| To do |
Go through the records below and return each line that has "computer" in it.

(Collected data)
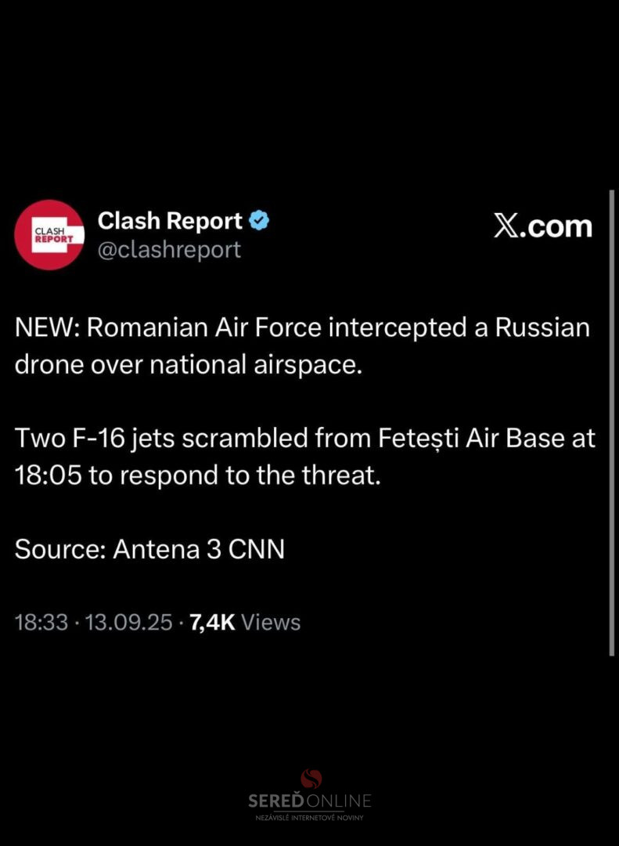This screenshot has width=619, height=846.
Task: Click the Nezávislé internetové noviny tagline
Action: click(x=310, y=817)
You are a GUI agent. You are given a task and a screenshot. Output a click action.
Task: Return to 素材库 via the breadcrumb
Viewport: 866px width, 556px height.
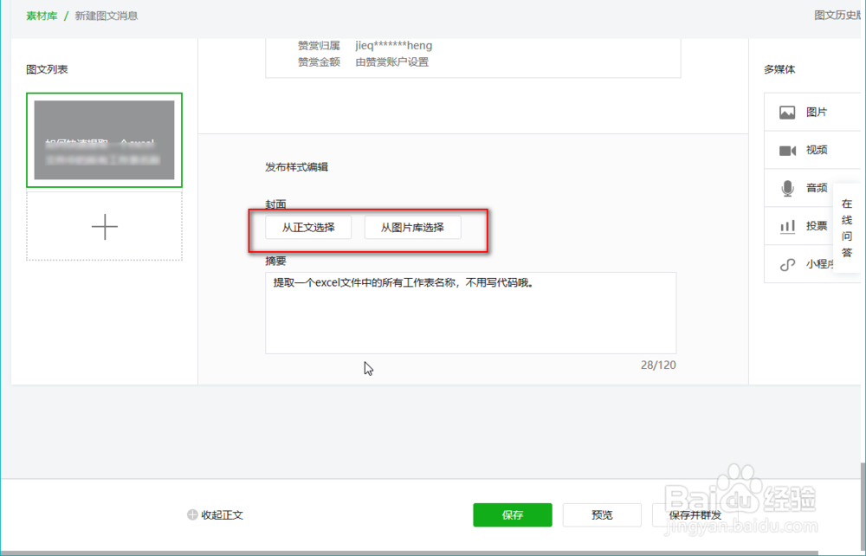(x=42, y=16)
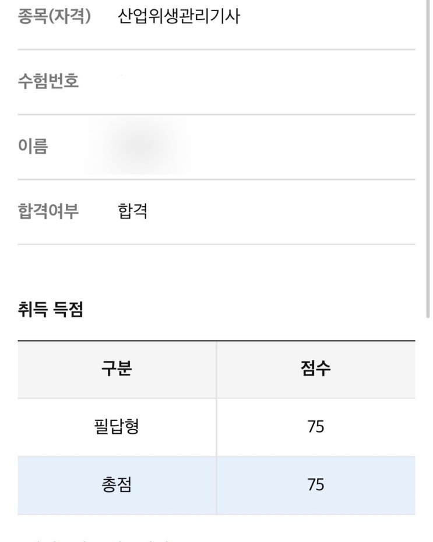This screenshot has width=433, height=542.
Task: Click the 수험번호 field label
Action: click(x=48, y=82)
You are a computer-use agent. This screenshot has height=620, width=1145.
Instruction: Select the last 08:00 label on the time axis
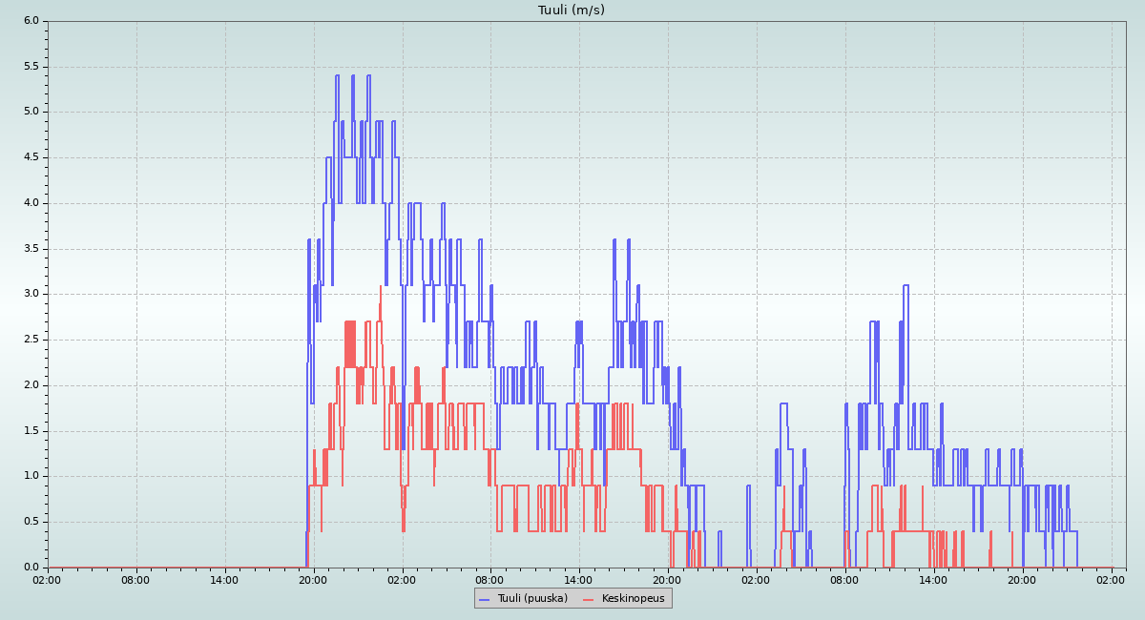pyautogui.click(x=844, y=579)
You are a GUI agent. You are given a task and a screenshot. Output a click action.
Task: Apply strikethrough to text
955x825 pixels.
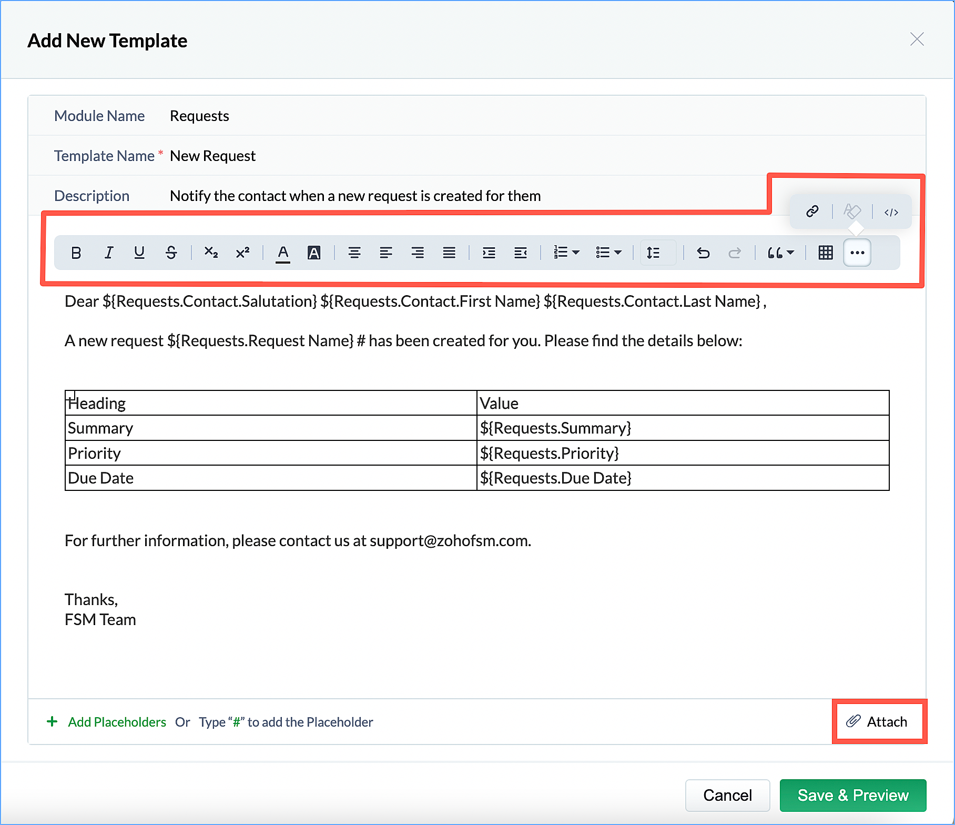point(171,253)
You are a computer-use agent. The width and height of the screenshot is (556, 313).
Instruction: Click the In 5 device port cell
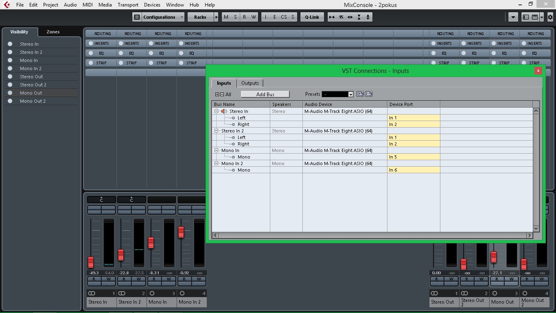[413, 157]
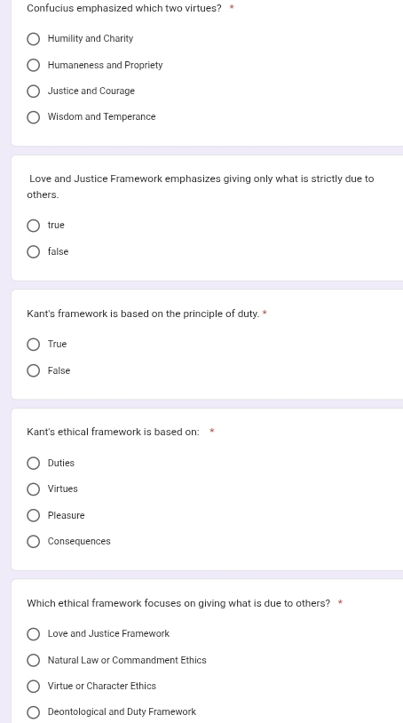Select 'Humility and Charity' option

tap(33, 39)
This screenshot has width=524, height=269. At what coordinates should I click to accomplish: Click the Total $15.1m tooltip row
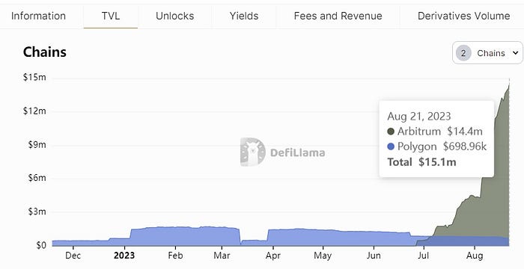click(x=421, y=162)
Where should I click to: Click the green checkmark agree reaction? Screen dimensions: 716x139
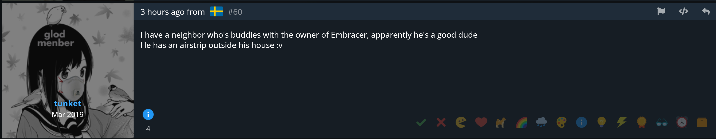pos(421,122)
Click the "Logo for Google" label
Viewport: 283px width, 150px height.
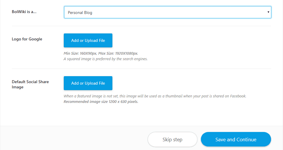click(27, 39)
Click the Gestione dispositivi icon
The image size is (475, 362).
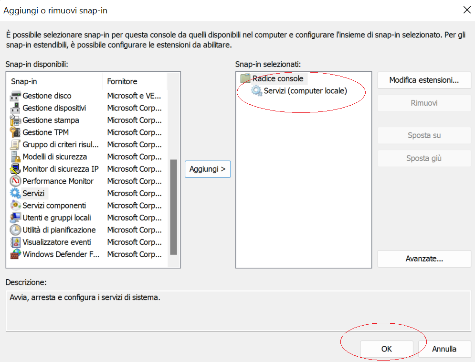(15, 108)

| Your solution |
You are a computer-use agent. This screenshot has height=620, width=1145.
You are a computer-use agent. The width and height of the screenshot is (556, 313).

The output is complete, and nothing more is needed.